NF-κB activation impedes the transdifferentiation of hypertrophic chondrocytes at the growth plate of mouse embryos in diabetic pregnancy.

BACKGROUND

Diabetes mellitus could cause numerous complications and health problems including abnormality of endochondral bone formation during embryogenesis. However, the underlying mechanisms still remain obscure.

METHODS

Streptozotoci (STZ) was injected to induce pregestational diabetes mellitus (PGDM) mouse model. The femurs of E18.5 mouse embryos from control and PGDM groups were harvested. Morphological staining was implemented to determine the abnormality of the bone development. The expressions of the key genes participating in osteogenesis (e.g., Sox9, Runx2, and Osterix), the NF-κB signaling molecules (e.g., P50, P65, IκBα), and the corresponding regulatory factors (e.g., Bmp2, phospho-p38) were evaluated by immunofluorescence, quantitative PCR and western blot. Finally, in vitro chondrocyte differentiation model was employed to verify the role of NF-κB on the expressions of chondro-osteogenic markers.

RESULTS

Alcian blue/alizarin red double staining and H&E staining demonstrated the restriction of skeletal development and relatively extended hypertrophic zone at growth plate in E18.5 STZ-induced diabetic mouse embryos compared to the control.
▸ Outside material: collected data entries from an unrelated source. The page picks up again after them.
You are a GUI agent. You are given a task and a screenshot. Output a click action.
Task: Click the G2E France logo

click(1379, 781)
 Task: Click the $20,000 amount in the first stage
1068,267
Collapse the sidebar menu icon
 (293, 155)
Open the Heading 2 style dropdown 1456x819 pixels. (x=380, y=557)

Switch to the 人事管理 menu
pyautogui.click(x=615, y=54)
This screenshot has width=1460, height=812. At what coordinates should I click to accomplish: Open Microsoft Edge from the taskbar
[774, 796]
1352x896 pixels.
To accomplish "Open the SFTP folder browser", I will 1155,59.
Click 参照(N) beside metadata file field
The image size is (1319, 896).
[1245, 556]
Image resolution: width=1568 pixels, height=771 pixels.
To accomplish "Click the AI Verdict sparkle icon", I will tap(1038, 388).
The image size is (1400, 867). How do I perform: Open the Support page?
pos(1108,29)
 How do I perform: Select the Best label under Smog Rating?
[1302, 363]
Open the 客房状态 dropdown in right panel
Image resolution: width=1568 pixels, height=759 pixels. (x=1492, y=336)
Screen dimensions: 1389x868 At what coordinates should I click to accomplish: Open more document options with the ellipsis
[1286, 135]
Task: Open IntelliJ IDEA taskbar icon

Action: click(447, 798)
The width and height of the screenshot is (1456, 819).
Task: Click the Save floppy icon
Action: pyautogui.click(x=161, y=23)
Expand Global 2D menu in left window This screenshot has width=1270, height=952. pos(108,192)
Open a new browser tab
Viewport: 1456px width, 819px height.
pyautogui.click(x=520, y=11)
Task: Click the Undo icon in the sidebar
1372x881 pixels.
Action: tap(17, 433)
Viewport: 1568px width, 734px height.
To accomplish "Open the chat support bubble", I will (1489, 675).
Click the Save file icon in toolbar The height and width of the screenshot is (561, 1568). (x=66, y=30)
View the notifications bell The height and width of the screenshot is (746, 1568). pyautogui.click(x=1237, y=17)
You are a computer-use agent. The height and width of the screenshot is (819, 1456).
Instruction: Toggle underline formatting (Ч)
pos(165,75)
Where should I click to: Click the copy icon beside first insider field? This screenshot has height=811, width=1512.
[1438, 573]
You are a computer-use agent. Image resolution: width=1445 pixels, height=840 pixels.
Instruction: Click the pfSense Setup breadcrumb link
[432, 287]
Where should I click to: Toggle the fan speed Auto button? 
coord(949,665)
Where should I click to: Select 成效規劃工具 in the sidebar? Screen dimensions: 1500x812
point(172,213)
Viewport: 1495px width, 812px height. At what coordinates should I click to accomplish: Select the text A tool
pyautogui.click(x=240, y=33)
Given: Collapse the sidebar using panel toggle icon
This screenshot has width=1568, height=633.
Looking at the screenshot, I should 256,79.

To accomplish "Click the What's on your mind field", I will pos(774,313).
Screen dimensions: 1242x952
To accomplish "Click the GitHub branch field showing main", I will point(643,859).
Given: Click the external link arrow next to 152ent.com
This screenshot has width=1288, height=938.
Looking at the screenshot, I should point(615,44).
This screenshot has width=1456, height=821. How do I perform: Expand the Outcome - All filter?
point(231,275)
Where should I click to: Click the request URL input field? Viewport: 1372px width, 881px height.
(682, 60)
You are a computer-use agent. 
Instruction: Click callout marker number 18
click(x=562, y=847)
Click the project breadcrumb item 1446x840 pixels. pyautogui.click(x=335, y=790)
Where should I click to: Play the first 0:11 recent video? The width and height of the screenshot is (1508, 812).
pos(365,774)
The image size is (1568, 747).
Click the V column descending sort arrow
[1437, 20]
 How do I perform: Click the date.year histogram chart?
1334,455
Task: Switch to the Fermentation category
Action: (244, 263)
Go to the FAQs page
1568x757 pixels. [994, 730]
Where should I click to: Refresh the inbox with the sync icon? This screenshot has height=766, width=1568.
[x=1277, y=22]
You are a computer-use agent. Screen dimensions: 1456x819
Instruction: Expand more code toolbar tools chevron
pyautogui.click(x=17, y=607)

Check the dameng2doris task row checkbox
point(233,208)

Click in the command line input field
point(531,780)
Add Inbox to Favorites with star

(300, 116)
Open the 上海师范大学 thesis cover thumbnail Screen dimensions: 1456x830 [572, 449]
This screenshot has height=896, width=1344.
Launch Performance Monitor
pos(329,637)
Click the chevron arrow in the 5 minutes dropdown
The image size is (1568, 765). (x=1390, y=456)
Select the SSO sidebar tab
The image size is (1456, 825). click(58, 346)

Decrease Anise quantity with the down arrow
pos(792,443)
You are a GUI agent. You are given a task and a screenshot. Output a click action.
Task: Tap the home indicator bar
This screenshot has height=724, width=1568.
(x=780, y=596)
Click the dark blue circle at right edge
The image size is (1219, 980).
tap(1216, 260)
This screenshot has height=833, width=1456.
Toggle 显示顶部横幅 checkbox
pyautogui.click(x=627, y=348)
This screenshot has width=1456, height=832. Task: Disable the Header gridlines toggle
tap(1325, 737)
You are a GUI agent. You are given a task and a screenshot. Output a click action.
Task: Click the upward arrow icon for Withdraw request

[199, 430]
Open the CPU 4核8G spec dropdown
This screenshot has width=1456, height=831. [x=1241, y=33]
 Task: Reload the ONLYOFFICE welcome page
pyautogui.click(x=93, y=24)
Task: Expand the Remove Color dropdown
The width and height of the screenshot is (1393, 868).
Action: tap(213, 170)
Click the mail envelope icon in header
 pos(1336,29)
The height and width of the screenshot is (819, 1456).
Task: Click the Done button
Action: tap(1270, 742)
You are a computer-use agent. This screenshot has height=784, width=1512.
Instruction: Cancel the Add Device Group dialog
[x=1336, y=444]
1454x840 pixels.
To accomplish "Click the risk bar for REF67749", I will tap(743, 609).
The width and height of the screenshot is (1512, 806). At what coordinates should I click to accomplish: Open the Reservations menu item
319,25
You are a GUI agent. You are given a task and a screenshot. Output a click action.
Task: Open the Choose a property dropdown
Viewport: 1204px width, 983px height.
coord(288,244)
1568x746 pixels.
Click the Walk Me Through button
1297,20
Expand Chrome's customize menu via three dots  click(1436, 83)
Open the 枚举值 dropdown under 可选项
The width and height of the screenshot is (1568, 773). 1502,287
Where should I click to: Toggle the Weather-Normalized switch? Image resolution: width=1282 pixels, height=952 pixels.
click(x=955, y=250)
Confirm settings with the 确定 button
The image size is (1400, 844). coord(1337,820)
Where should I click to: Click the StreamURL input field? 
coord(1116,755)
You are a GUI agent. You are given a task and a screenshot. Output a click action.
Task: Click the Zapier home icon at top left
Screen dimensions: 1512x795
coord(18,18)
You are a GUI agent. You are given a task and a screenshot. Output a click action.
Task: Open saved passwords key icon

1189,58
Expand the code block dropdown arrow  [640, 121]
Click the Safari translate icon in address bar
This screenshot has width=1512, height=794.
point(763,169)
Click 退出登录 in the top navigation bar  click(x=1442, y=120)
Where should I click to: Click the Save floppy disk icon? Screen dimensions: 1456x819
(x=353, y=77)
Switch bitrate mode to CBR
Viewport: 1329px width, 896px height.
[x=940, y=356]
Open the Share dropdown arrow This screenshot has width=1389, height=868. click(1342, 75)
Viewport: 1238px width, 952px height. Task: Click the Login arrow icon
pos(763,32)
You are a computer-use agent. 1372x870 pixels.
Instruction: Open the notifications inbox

Immunofluorescent staining and qPCR showed that Sox9 expression increased, while Runx2 and Osterix expressions decreased in the growth plate of the offspring of PGDM mice. Immunofluorescence of P65 manifested the activation of NF-κB signaling in growth plate in PGDM mouse embryos. Furthermore, the relatively extended hypertrophic zone was also observed in the growth plate of the NF-κB-activated transgenic mice, as well as the activated p65 up-regulated the expression of Bmp2 and p-p38. In ATDC5 cells, we could observe the high glucose up-regulated the P50 and P65 expressions and down-regulated IκBα expression, but the high glucose-activated NF-κB signaling could be reversed by addition of Bay (inhibitor of NF-κB signaling). The expression changes of Bmp2, Sox9 and Runx2 in presence of high glucose were resumed too.

CONCLUSION

Our data revealed that NF-κB signaling was involved in mediation effects of dysfunctional trans-differentiation of hypertrophic chondrocytes in the embryonic growth plate induced by maternal diabetic mellitus.